What are you writing code for?

I literally can’t think of an example where ssh’ing into a terminal is going to give good workflow. Just using Nano or Vi?

Like no IDE.

[–] HK65@sopuli.xyz 3 points 2 weeks ago

Piping VSCode Server through SSH is pretty nifty.

[–] kalleboo@lemmy.world 3 points 2 weeks ago* (last edited 2 weeks ago) (1 children)

I wonder what the industry standard is for developers?

The Stack Overflow developer survey (which has it's bias towards people who use Stack Overflow)... says 47% use Windows, 32% use Mac, and uh, Linux is split up by distro so it's hard to make sense of the numbers but Ubuntu alone is at 27%. (each developer can use multiple platforms so they don't add up to 100%)

[–] RecluseRamble@lemmy.dbzer0.com 3 points 2 weeks ago (1 children)

I just want to turn the thing on and play Factorio or Minecraft, not figure out if my 4080 will run on it etc.

Funny that you chose two games that run natively on Linux.

[–] A_Random_Idiot@lemmy.world 1 points 2 weeks ago

Minecraft runs great, I dont know about factorio.

but I know some native versions suck absolute ass and force you to use the windows version via proton regardless. ETS/ATS and Cities Skylines 1 being my immediate personal examples.

[–] qqq@lemmy.world 1 points 2 weeks ago (1 children)

I almost never use Windows, but aren't commands and variables in PowerShell case insensitive?

Maybe it’s just the Package Manager Console inside Visual Studio Professional as “add-migration” or “update-database” don’t work unless capitalised.

[–] HK65@sopuli.xyz 1 points 2 weeks ago (1 children)

My current Linux machine needed exactly zero config post install, and even stuff like the fingerprint reader is working, I'm using it instead of passwords in a terminal.

I can also play games pretty well, it's usually smoother and less buggy than on Windows.

I feel Linux is not a compromise for me anymore, Windows is fast becoming one though.

[–] dependencyinjection@discuss.tchncs.de 1 points 2 weeks ago (1 children)

What distro would you recommend, I’m prepared to try over the weekend.

How does it work with GPU drivers for a GeForce RTX 4080?

Anything else I need to be aware of

[–] HK65@sopuli.xyz 2 points 2 weeks ago (2 children)

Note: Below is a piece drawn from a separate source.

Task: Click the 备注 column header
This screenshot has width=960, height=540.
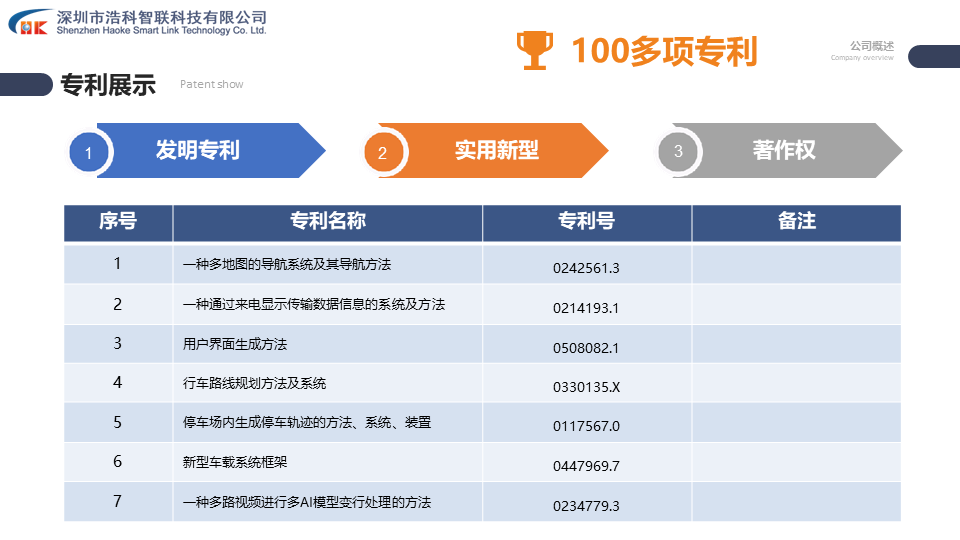Action: tap(796, 222)
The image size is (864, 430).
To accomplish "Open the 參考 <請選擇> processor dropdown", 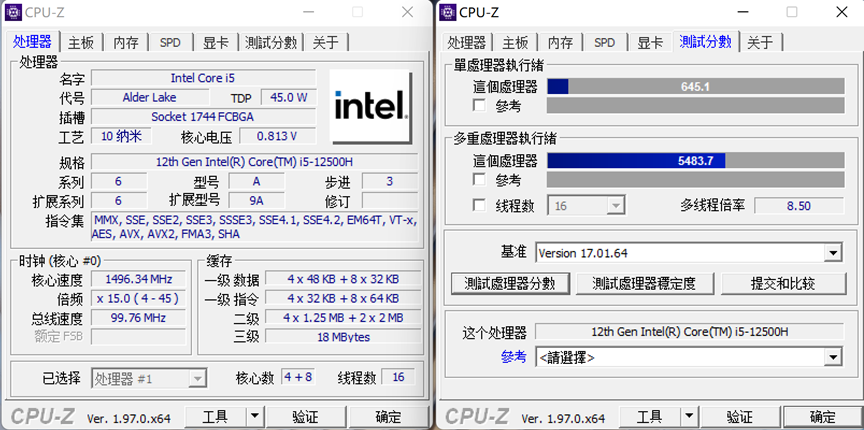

I'm running Fedora KDE on a Framework laptop and a custom built machine, but they are all AMD so IDK about Nvidia cards.

As I've heard Nvidia nowadays releases Linux drivers.

TBH I haven't had any problems installing and using Linux for years now, I think just go for it and see what happens.

So I actually did it and wiped my Windows PC, nothing on there I needed to keep.

Set up Fedora and added the Nvidia Drivers.

Shut down for a few days and in my next boot I downloaded CoolerControl. Then my networking died and I’m at a loss as to what happened.

And people said it was just the same as using windows, yet me a massive nerd, software developer was stuck without ever having attempted to play games.